Anyways, if there's one thing that always hits me about Tarantino and his situation is that everyone tries to copy two things from him: non-linear storylines and pop-culture referencing dialogue. While the first one you can copy to the end of time because it's not his invention, the other aspect is really the unique spark that makes him him. In other words, its impossible to copy.
But more importantly, it need not be copied. Why? Because that stuff is what makes it Tarantino, but that's not what makes it good.
What makes a Tarantino script good - outside of the wildly inventive dialogue - is the scenarios themselves. And I don't mean specifically two people holding up a coffee shop or some guy accidentally blowing another guy's head off. All of that is incidental. What makes his stuff great is that he focuses more on the characters than the scenario or scene and lets the scene or scenario flow directly out of the characterization.
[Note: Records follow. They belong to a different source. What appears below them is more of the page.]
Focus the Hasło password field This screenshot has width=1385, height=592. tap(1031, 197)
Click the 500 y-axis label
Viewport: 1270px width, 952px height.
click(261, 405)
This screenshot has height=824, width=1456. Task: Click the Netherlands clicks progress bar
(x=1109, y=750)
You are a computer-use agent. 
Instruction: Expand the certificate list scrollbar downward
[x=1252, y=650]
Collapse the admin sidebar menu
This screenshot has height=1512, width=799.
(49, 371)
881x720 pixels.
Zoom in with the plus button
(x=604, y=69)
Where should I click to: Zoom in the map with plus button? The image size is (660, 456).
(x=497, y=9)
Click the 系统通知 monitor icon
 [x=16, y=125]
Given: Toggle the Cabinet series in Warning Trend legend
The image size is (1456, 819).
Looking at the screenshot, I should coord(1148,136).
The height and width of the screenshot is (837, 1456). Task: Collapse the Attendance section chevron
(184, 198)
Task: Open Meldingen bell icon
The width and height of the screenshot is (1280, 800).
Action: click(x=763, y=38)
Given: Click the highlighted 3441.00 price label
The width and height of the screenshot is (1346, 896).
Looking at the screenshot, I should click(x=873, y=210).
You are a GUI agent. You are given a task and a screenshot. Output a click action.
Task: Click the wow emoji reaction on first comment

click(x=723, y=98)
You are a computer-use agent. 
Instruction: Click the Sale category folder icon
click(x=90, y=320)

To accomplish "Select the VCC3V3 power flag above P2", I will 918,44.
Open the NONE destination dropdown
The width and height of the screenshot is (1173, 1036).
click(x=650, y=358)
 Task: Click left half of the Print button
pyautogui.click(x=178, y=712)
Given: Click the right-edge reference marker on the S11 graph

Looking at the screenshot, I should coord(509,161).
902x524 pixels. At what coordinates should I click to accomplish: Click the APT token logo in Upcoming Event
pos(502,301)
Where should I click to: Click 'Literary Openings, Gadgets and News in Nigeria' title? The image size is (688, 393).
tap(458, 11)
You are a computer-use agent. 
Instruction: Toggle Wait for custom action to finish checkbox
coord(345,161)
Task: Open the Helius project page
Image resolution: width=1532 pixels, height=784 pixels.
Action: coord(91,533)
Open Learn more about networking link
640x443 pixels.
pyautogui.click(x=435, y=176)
In fact, on a recent interview with Charlie Rose, Tarantino talks about how the characters just talk, he makes them up and they lead him. He's said this before, of course, but he added one little tidbit which was that sometimes he might want a character to, for instance, walk from Point A to Point B. But in writing the scene and letting the character control itself, the character may decide it doesn't want to go to Point B, it may want to go to Point C.
In other words - in the same way he lets the characters' dialogue flow naturally without trying to preconceive or construct it, so do the scenarios come into creation, naturally and organically from the nature of the characters.
Thus, when Jules and Vincent walk into the apartment to get the briefcase, they approach the situation in a way ONLY THEY WOULD HAVE DONE IT. They don't barge in, guns blazing, because Tarantino thought that would be cool. What he's doing is he's approaching the material as an observer and letting the characters do things the way they want to do it.
And the end result of this way of writing is the set-piece, or a long, sustained sequence following one or more characters through one central action. For instance, the Vincent and Mia date sequence. This makes things slightly episodic, but as Pulp Fiction shows, this can work great. And of course, by making it non-linear, Tarantino not only makes the episodic nature work, he makes it work to his advantage.